Take Note – Microsoft OneNote abuse and how to tackle it

Jojo O'Gorman and Riccardo Ancarani from WithSecure Labs have just published research outlining the simulation (and controlled detonation) of various abuse cases associated with the OneNote file formats and giving practical advice for preventing and detecting the attack.

Based on the controlled experiments, it was concluded (at the time of writing) that several security solutions were not correctly parsing OneNote files. That, combined with the fact that .one files are not part of Microsoft's Outlook attachment blacklist, makes .one files very appealing to attackers.

The adoption of using OneNote attachments for malicious purposes comes after Microsoft recently initiated a series of measures to thwart attackers in their attempts to distribute malware via malicious Word and Excel attachments – something they have been doing for several years.

Microsoft OneNote is part of the Microsoft Office suite and is commonly used within most organizations for note-keeping and task management. As it is installed by default in all Microsoft Office/365 installations, it can still be used to open file formats, even if the application itself is not used.

OneNote as an attack vector has been getting more attention largely due to a research paper published in mid-2022 which outlined various potentially interesting characteristics for attackers. In particular, was the ease of attaching files in existing OneNote notebooks that victims can execute with little warning.

Among the use cases WithSecure researchers focused on where OneNote could be exploited were instances where attackers can embed executables in OneNote sections and then lure users into executing them with various pretexts.

Even official-looking warning signs can catch you out

For example, when double-clicking an attachment, OneNote can display a warning message that the attachment may not be safe. The file won't be written to disk or executed until the user clicks "ok" on the "do you want to proceed" message. 

However, users can be caught out by ticking the "don't show me this again" box before clicking ok, whereby their choice will be remembered. Subsequently, they are shown a slightly different message asking them to confirm if they want to proceed with the execution. Simply put, if one of these messages pops up, the executable can be prevented from being written to disk by clicking 'cancel.

Another example that was looked at was a technique referred to as RTLO (right-to-left override) spoofing. This phishing method tricks users into opening what they think is a totally harmless text file, but what is, in fact, a malicious executable file. 

Attackers can make their malicious file look like a harmless image by adding a fake .png extension, thereby hiding the real file type which is in this case an .hta.

Security advice for organizations

WithSecure Elements' EPP and EDR components use a variety of detections to identify malicious activity associated with OneNote attachments. Additionally, the research highlighted various remedial actions that could be taken to reduce the chance of attack, such as:

• Deploying application control, thereby blocking unsigned EXEs from being executed
  This prevents unsigned executables embedded in OneNote files from being executed once a user double-clicks them.
• Enabling Attack Surface Reduction with the rule "Blocking Office applications from creating child processes" 
  This prevents programs like OneNote from launching new processes, i.e. if the user clicks an embedded executable, it will fail to launch it.
• Blocking, if possible, the direct download of one and onepkg files at the proxy level, as well as .one and .onepkg email attachments
  This will prevent malicious OneNote files from being downloaded and block users from opening them as attachments when sent in an email.
• Monitoring file write operations and the operations of OneNote.exe processes (especially when a .one file is downloaded from the internet).
  This allows for the detection of anomalous actions performed by OneNote.exe (i.e. the result of users interacting with malicious OneNote files can be detected, the user can be alerted, and remediation can be carried out).
• Paying close attention to any process creation events associated with common LOLBins (Living Off the Land Binaries)
  Usage of these LOLBins indicates the intent to execute code which is anomalous for OneNote files, so this is a good indicator of suspicious activity.
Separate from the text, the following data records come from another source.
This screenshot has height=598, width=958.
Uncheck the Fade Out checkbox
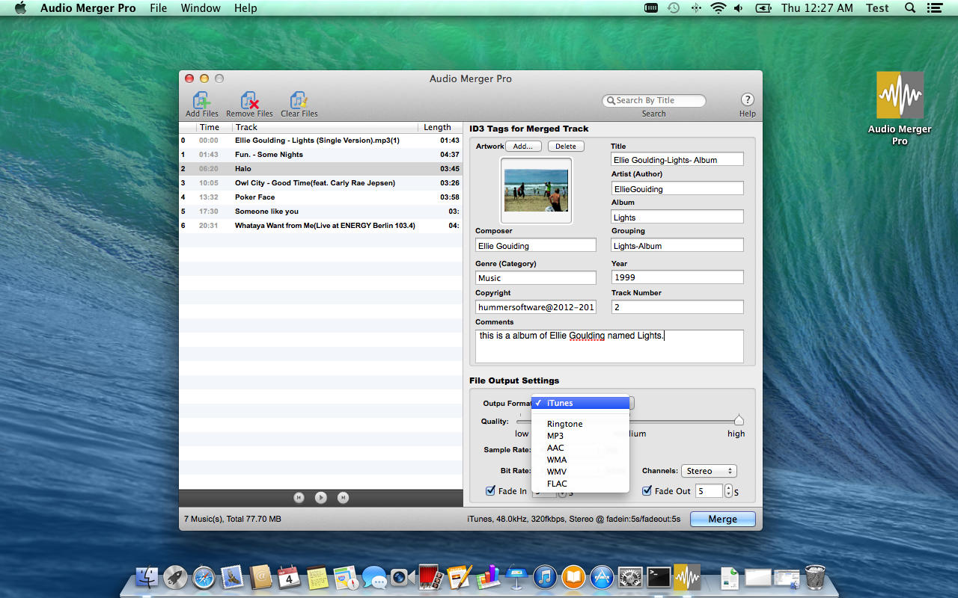click(647, 491)
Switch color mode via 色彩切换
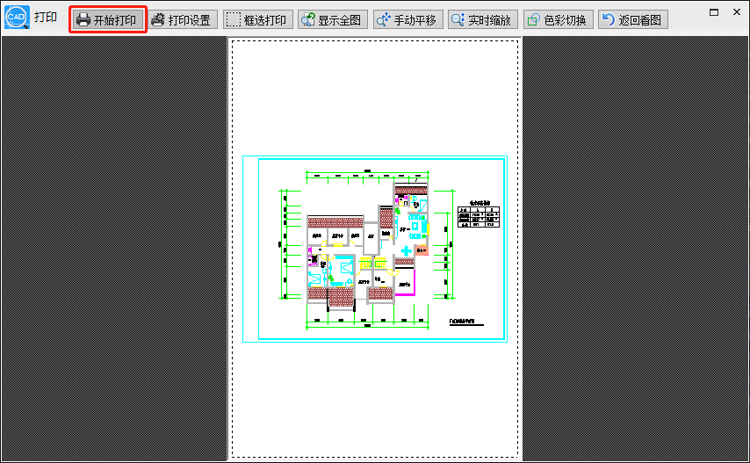Image resolution: width=750 pixels, height=463 pixels. pos(559,19)
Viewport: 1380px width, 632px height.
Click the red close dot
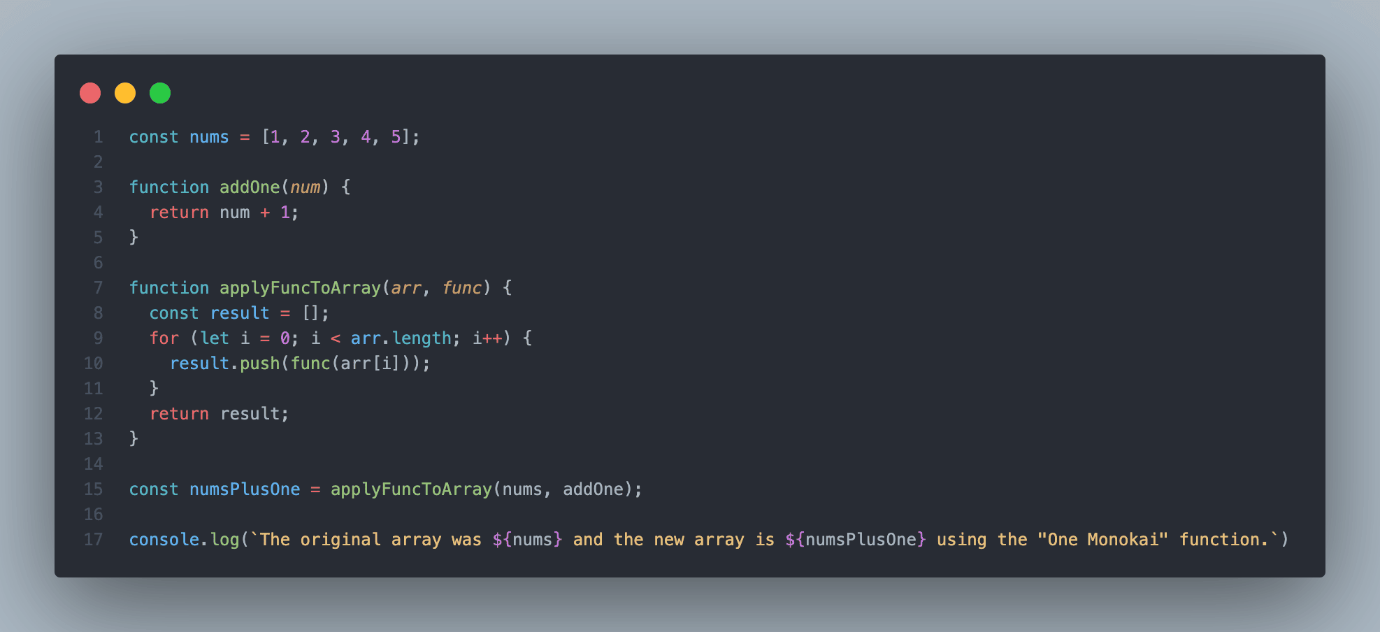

So, it seems that OneNote joins its software counterparts in being targeted for attack. WithSecure concludes that cybercriminals will continue to make more and more complex attempts at compromising customer estates. Hence, the most effective way to protect against these attacks is to educate employees on not clicking on email links from unknown parties or downloading attachments. Additionally, they should be educated not to ignore warning message prompts for Microsoft programs.